So the Greeks tell a tale of a king named Lycaon (they actually tell about 20 variations of this story, but here is the one I'm going with), who had a family with such a reputation that Zeus had to come down and check it out. When Lycaon got news that Zeus would be joining him for dinner he went through great pains in planning dinner, after all, what do you feed a god? He finally settled on cooking up one of his servants and serving this to Zeus. When Zeus realized what he was being served, he was so angry that he turned Lycaon into the worlds first werewolf.
So what does that crazy story have to do with anything? Well, none of us would cook up another human if we were preparing a meal for the one true God, but I wonder, what do we serve Him? Oh, of course none of us would have God over for dinner and say, "hey, there's some leftover pizza in the fridge, help yourself," but what do our actions say? In my life, what am I giving God? Am I giving Him the best, or the leftovers?
I found Francis Chan's Crazy Love to be very inspiring. In one chapter, Serving Leftovers to a Holy God, he talked about this idea. God not only deserves our best, He demands it! Don't believe me? Ask Cain, he can tell you all about what God will and will not accept. But we are so blessed that we often forget the God who blesses us, or simply give to Him out of a sense of guilt or obligation. God does not want your afterthoughts, He does not want your leftovers (let's be honest, who gets excited at the prospects of leftovers?). God made this clear to His people in the days after the Babylonian exile. "You offer blind animals in sacrifice, is that not evil? And when you offer those that are lame or sick, is that not evil? Present that to your governor; will he accept you or show you favor? says the LORD of hosts." (Malachi 1:8).
But we would never do this, right?
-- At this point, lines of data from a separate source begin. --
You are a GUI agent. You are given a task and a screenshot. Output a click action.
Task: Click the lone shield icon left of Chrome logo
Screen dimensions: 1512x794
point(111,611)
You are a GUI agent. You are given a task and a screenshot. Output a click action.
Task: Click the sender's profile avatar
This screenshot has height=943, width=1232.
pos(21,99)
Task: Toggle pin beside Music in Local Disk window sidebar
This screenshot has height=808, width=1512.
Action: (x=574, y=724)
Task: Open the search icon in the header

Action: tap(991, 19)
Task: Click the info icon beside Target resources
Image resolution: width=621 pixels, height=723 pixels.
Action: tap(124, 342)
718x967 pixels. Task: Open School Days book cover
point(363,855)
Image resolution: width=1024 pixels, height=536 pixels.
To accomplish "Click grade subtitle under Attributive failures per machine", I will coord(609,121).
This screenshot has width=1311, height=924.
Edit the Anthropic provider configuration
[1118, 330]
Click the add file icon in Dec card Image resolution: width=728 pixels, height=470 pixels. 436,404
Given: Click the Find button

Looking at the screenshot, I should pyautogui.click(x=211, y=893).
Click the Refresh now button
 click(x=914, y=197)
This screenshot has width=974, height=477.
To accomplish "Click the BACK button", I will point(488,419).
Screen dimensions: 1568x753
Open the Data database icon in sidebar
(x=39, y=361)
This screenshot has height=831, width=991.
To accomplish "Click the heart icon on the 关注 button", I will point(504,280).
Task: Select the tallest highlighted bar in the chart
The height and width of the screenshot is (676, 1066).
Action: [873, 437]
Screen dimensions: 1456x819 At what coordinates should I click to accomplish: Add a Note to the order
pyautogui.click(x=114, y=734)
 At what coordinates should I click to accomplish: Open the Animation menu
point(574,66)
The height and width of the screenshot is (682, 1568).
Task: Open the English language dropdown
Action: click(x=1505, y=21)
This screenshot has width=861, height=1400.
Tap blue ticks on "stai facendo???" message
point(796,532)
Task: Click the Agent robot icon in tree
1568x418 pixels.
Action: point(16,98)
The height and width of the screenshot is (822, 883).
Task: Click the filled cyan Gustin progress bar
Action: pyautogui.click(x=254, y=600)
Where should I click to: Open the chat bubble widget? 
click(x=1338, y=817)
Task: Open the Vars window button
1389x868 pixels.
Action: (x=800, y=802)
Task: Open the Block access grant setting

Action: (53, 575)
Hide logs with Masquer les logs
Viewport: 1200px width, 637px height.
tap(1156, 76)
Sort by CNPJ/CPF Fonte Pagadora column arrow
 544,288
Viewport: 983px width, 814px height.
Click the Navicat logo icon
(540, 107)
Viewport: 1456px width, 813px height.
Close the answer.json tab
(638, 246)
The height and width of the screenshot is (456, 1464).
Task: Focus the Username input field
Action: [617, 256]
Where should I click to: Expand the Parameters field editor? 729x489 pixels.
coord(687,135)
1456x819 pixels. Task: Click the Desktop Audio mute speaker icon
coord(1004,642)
We never let bills, busy schedules, forgetfulness, sports, family, or anything else get in the way of giving God the service He deserves, do we? We may not be perfect, but we are doing something, that's got to count, right? "Oh that there were one among you who would shut the doors, that you might not kindle fire on my altar in vain! I have no pleasure in you, says the LORD of hosts, and I will not accept an offering from your hand." (Mal 1:10)... maybe not. It sounds like God is saying He would rather have no service than poor service.
Maybe the reason why our service is lacking is because our understanding is lacking. In sociology, Lawrence Kohlberg introduced three stages of moral development:
1. The Pre-conventional Stage. In this stage we know that there are something we should and should not do. We avoid the things we should not do because we do not want to be punished, we do the things we should do because we want to be rewarded. This is the lowest stage of development, yet this is where most Christians are in their understanding and relationship with God. Most of us converted out of fear of hell and continue out of a desire for heaven; it's a start, but no place to stay.
2. The Conventional Stage. In this stage we have grown to understand that we should do certain things because they are expected of us, and because they are important to those who expect them of us. We avoid the things we are expected not to do for the same reason. As Christians this is when we learn that it is about more than heaven or hell, it is about giving God what He asks because He expects and deserves it, and we do not want to hurt and disappoint God by failing.
3. The Post-conventional Stage. In this stage we realize that we obey laws and norms because they benefit the world at large, and disobeying them harms others and is understandably wrong. Few Christians reach this point, the point where your name can replace love in 1 Cor. 13:4-8, because you love others because it helps them and glorifies God. You serve God because it glorifies Him and you realize that your purpose is to glorify Him. You learn to genuinely hate sin because it harms you, others, and your God, and nothing could be farther from your desires than hurting God or those He so loves.
Perhaps we fail to serve Him properly because we have forgotten who He is, and what He has done. We forget that God made the universe, with all its countless galaxies.
We forget that God made one celled organisms, too small to see with the naked eye, but just as complex as a galaxy.
We forget that Christ has the right to demand anything from us, because He gave up everything for us.
Have this mind among yourselves, which is yours in Christ Jesus, who, though he was in the form of God, did not count equality with God a thing to be grasped, but made himself nothing, taking the form of a servant, being born in the likeness of men. And being found in human form, he humbled himself by becoming obedient to the point of death, even death on a cross. (Philippians 2:5-8)
Are you willing to say to God "everything I have is Yours, my possessions, my will, my life, my all, I put everything in Your hands."
As Christians we must give of ourselves until all that can be seen in us is Christ. That is the kind of service, the kind of sacrifice that God deserves. Don't give God your leftovers, give Him your all.